We decided to try reseeding eelgrass in the areas where they were missing. Starting in 1999, we collected seeds by hand from underwater meadows in nearby Chesapeake Bay—plucking the long reproductive shoots, bringing them back to our laboratory and holding them in large outdoor seawater tanks until they released their seeds naturally. After about 10 years we started gathering the grasses using a custom-built underwater “lawn mower” to collect many more of the reproductive shoots than we could by hand.

In 2001 we sowed our first round by simply tossing seeds from a boat. Our first test plots covered 28 acres of mud flats in waters 2 to 3 feet deep. Returning the following year, we saw new seedlings sprouting up.

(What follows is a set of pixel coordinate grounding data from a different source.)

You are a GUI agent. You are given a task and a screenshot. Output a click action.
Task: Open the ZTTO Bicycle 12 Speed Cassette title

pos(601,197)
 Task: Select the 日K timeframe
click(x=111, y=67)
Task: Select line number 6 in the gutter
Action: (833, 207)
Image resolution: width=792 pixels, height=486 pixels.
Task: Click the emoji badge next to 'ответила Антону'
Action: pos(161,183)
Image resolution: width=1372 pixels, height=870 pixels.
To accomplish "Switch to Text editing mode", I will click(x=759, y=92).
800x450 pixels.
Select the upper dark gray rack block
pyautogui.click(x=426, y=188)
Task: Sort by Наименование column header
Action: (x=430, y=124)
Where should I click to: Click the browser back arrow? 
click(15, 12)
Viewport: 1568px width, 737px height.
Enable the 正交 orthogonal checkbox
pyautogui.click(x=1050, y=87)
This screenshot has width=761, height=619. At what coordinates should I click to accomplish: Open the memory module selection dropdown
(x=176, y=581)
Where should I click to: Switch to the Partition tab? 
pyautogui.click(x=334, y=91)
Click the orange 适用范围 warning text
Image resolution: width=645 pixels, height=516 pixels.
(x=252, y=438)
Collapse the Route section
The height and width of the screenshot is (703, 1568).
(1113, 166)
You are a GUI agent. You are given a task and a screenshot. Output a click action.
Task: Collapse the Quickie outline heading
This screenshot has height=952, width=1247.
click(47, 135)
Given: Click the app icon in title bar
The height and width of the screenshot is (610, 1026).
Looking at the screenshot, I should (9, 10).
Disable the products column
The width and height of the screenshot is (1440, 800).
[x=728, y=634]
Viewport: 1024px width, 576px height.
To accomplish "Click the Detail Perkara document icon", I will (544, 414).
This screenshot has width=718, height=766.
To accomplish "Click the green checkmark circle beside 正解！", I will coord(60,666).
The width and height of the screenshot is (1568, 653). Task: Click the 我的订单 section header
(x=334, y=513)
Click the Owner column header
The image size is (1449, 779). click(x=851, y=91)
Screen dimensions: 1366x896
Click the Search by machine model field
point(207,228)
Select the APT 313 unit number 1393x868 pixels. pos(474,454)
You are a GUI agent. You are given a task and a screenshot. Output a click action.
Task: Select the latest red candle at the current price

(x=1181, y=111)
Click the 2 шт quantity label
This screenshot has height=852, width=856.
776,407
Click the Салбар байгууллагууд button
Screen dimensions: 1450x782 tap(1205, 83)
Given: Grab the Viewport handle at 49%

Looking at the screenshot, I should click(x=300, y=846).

Each year since then, the Virginia Institute of Marine Science and the Nature Conservancy’s Virginia Coast Reserve, along with staff and students from the University of Virginia, have led a team of scientists and citizens to collect and seed a combined 536 acres of bare bottom in several coastal bays.

These initial plots took off and rapidly expanded. By 2020 they covered 9,600 acres across four bays. Several factors helped them flourish. These bays are naturally flushed with cool, clean water from the Atlantic Ocean. And they lie off the tip of Virginia’s eastern shore, where there is little coastal development.

Sheltering marine life and storing carbon

Since eelgrass disappeared from these bays in the 1930s, human understanding of seagrass ecosystems has evolved. Today people don’t pack their walls full of seagrass insulation but instead value different services they provide, such as habitat for fish and shellfish—including many commercially and recreationally important species.

Scientists and government agencies also have recognized the importance of coastal systems in capturing and storing so-called “blue carbon.” In fact, we now know that seagrasses constitute a globally significant carbon sink. They are a key tool for reducing carbon dioxide in the atmosphere and slowing climate change

We are working to understand the valuable services that our restored seagrass beds provide. To our surprise, fish and invertebrates returned within only a few years as the meadows expanded. These organisms have established extensive food webs that include species ranging from tiny seahorses to 6-foot-long sandbar sharks.

Other benefits were equally dramatic. Water in the bays become clearer as the seagrass canopy trapped floating particles and deposited them onto the bottom, burying significant stocks of carbon and nitrogen in sediments bound by the grasses’ roots. Our research is the first to verify the overall net carbon captured by seagrass, and is now being used to issue carbon offset credits that in turn create more funds for restoration.

One big question was whether restoring seagrasses could make it possible to bring back bay scallops, which once generated millions of dollars for the local economy. Since bay scallops no longer existed in Virginia, we obtained broodstock from North Carolina, which we have reared and released annually since 2013. Regular surveys now reveal a growing population of bay scallops in the restored eelgrass, although there is still some way to go before they reach levels seen in the 1930s.

A model for coastal restoration

Repairing damaged ecosystems is such an urgent mission worldwide that the United Nations has designated 2021-2030 as the U.N. Decade on Ecosystem Restoration. We see the success we have achieved with eelgrass restoration as a prime model for similar efforts in coastal areas around the world.

Our project focused not only on reviving this essential habitat, but also on charting how restoring seagrasses affected the ecosystem and on the co-restoration of bay scallops. It provides a road map for involving scholars, nonprofits organizations, citizens and government agencies in an ecological mission where they can see the results of their work.

Recent assessments show that the restored zone only covers about 30% of the total habitable bottom in our project area. With continued support, eelgrass—and the many benefits it provides—may continue to thrive and expand well into the 21st century.